Crypto gift tax: who pays, basis carryover and charitable donations

What counts as a crypto gift

A crypto gift is a transfer of coins or tokens from one person to another for nothing in return — no payment, no goods, no services. That sounds simple, but tax systems care a great deal about the difference between a genuine gift, a payment dressed up as a gift, and a disposal. If you hand crypto to a friend purely out of generosity, that is a gift. If you send the same coins in exchange for work, a loan repayment or anything of value, it is not a gift at all — it is income or a sale, and it is taxed accordingly.

Because a gift moves an asset that has usually changed in value since you bought it, the tax question splits in two: what happens to the person giving the crypto, and what happens to the person receiving it. These are treated very differently, and the rules vary widely by country, so it pays to look at each side separately.

The giver's side: is giving a disposal?

===

# Required tasks
a: In the crypto gift text, how is crypto treated when it is sent in exchange for work?
b: Rewrite the records from the line with "You are a computer-use" up to and including the line with "pyautogui.click(x=1250, y=457)", requests included. Multiply every coordinate in the answers by 1.55 and round to whole numbers, rounding halves up.

# Data in this exercise
===

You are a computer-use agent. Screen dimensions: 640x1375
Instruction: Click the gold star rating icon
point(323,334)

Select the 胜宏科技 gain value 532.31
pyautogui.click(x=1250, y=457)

===

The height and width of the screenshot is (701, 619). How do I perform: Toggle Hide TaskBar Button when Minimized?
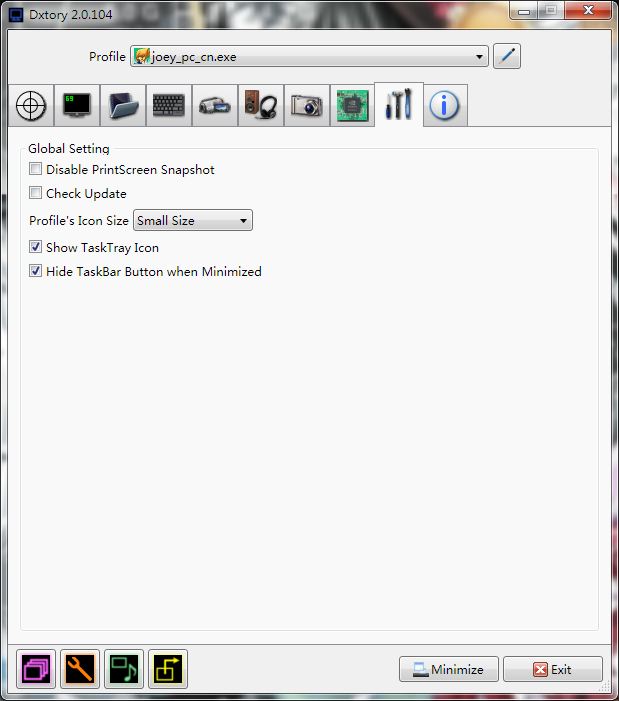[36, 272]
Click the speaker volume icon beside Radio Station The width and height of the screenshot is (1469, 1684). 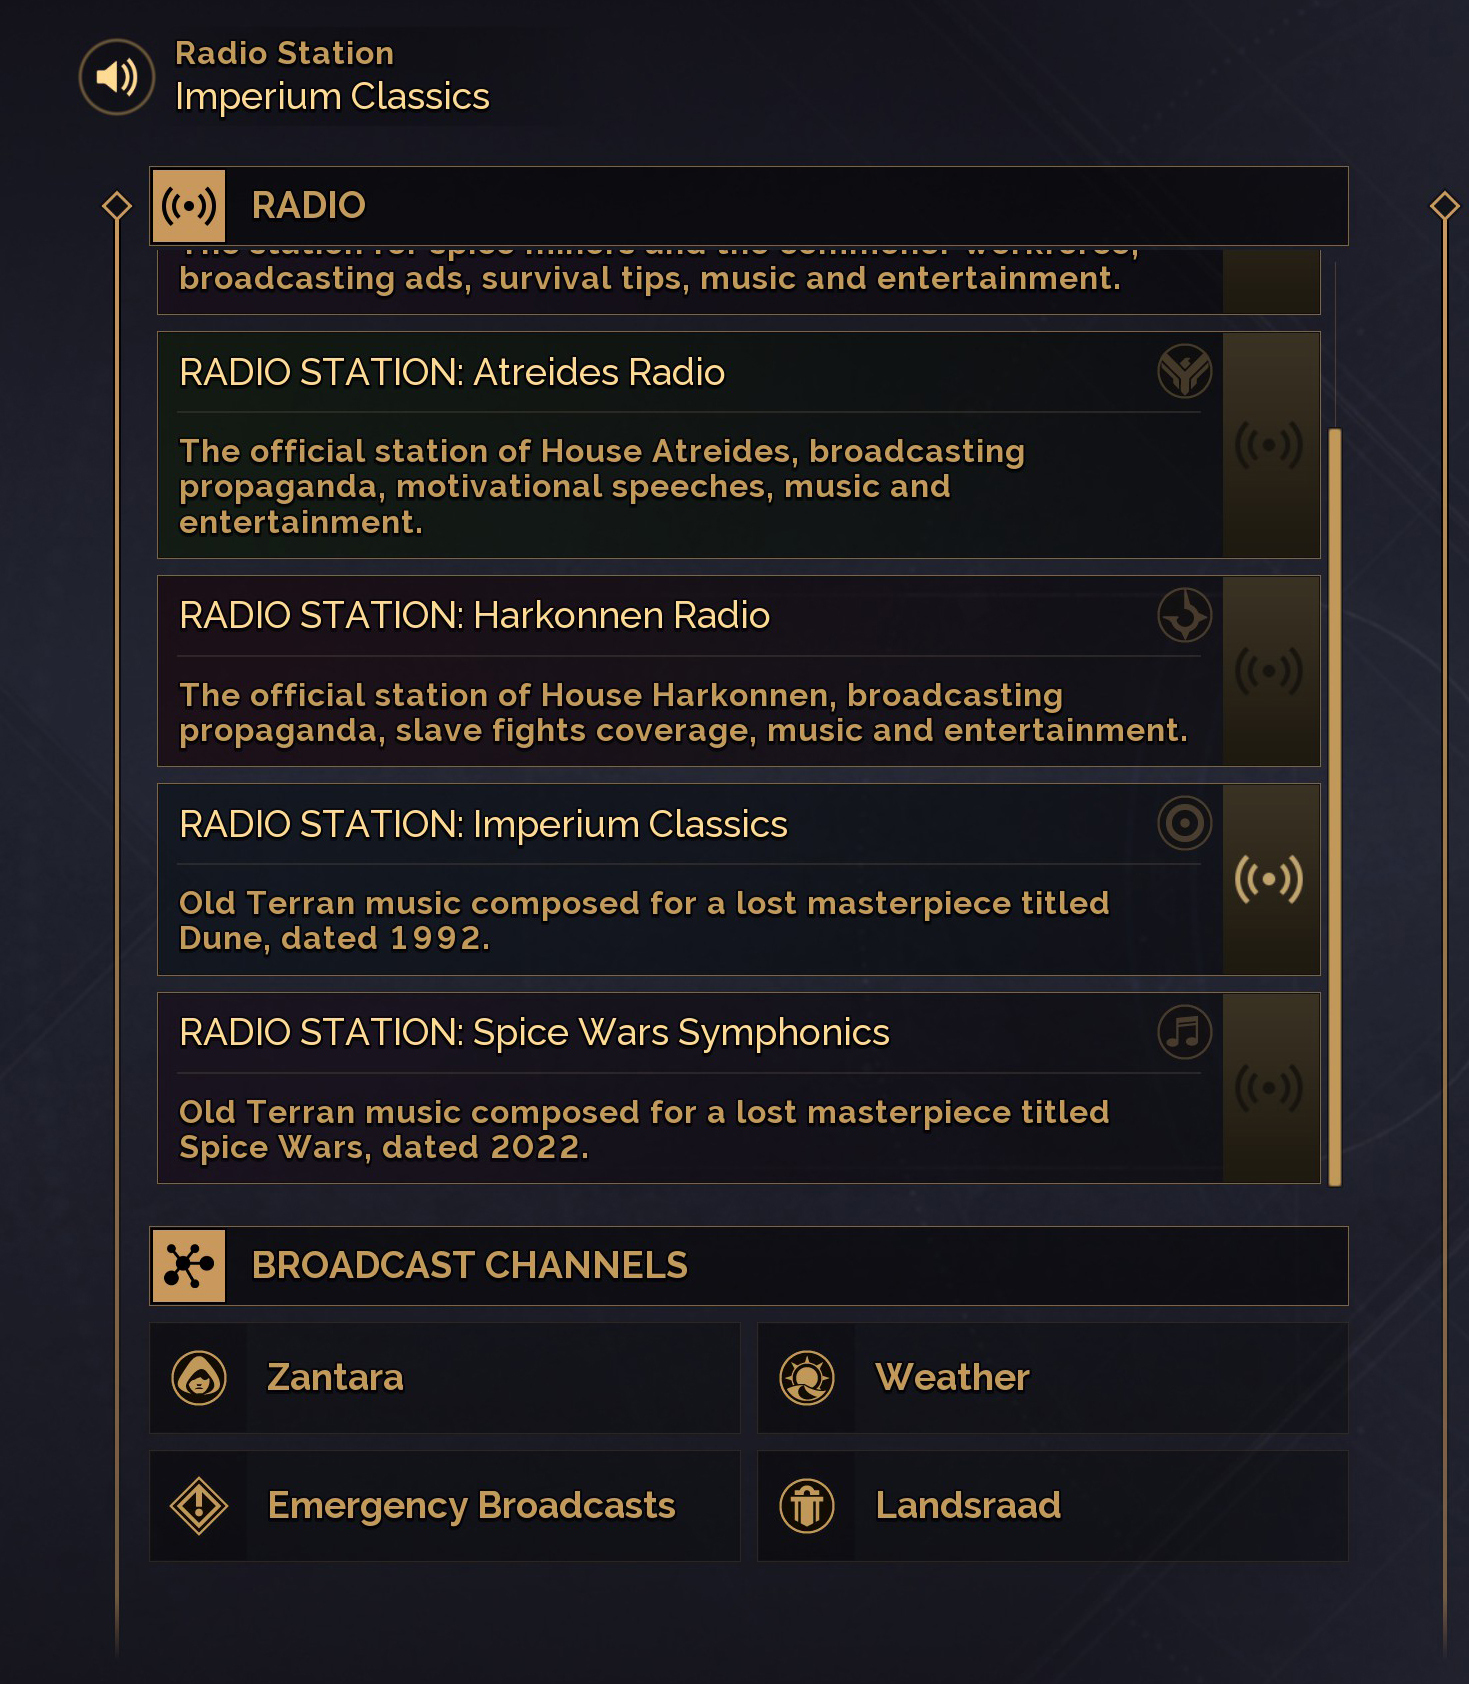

===

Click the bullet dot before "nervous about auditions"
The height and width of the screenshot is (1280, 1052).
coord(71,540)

===

# Solutions to each task
a: It is treated as income or a sale and taxed accordingly.

b:
You are a computer-use agent. Screen dimensions: 640x1375
Instruction: Click the gold star rating icon
point(501,518)

Select the 胜宏科技 gain value 532.31
pyautogui.click(x=1938, y=708)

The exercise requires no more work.